Always good to be able to knit something without sewing up.


----------



## sewlee (Feb 18, 2011)

Picture would be nice.


----------



## chickkie (Oct 26, 2011)

this pattern says you have to sew it up. It is just a flat bootie with an instep made with short rows and then you have to sew the finished product together to make the bootie - read the pattern.

not having to sew a bootie up has to be done circularly. If it is knit on two needles it will have to be sewn up - the only alternative to that is if you are doing the double knitting technique and that is not what this pattern does.
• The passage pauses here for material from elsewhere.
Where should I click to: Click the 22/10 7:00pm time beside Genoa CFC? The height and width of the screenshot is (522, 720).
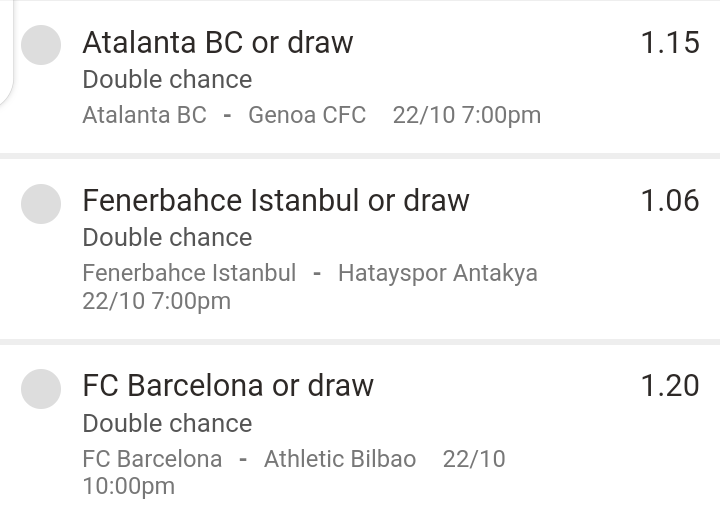point(466,115)
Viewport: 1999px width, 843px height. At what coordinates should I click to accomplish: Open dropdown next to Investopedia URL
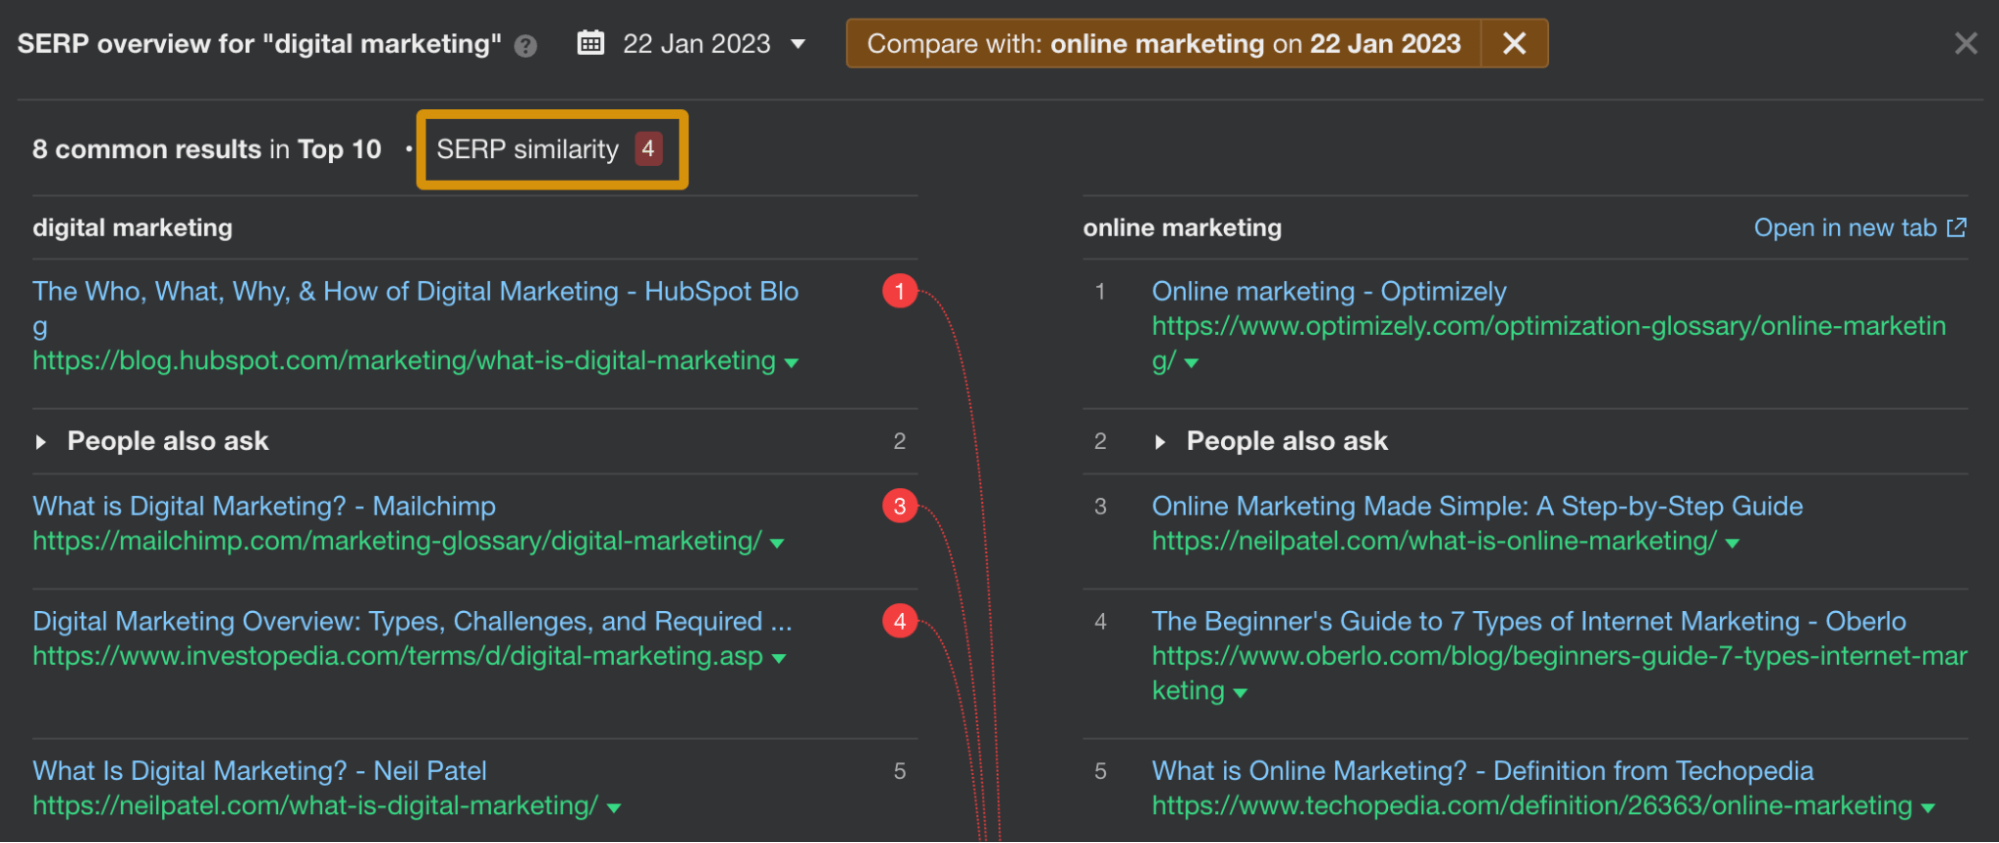point(779,658)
My bootie of choice is Christine's Stay On Bootie and it does stay on, but you do have to pick up stitches around the sole - no sewing up though
http://www.ravelry.com/patterns/library/christines-stay-on-baby-booties

I usually do these with a ribbed cuff that can be folded down or left long enough that they are knee stockings.


----------



## mojocallie (Sep 17, 2012)

Please, oh please, photo! Really want to try this. Thanks so much for instructions.


----------



## mojocallie (Sep 17, 2012)

Please, oh please, photo! Really want to try this. Thanks so much for instructions.


----------



## SallyJ (Oct 13, 2012)

Anxiously awaiting photo.....


----------



## kiwi girl (Jun 19, 2012)

I too would like to see a photo please. These booties sound really interesting.


----------



## pammie1234 (Apr 27, 2011)

Hope to see a picture.


----------



## Maryannee (Jul 17, 2012)

pammie1234 said:


> Hope to see a picture.


I made one of these so everyone could see what it looks like. It's an interesting pattern. It was fun to see it take shape. When I make it again I think I'll do a ribbed cuff . I used a sport wt yarn on a size two needle and chose to do the seed stitch for the patterned sections. I also decided to do a picot bind off.


----------



## rjazz (Feb 9, 2011)

thank you so much!


----------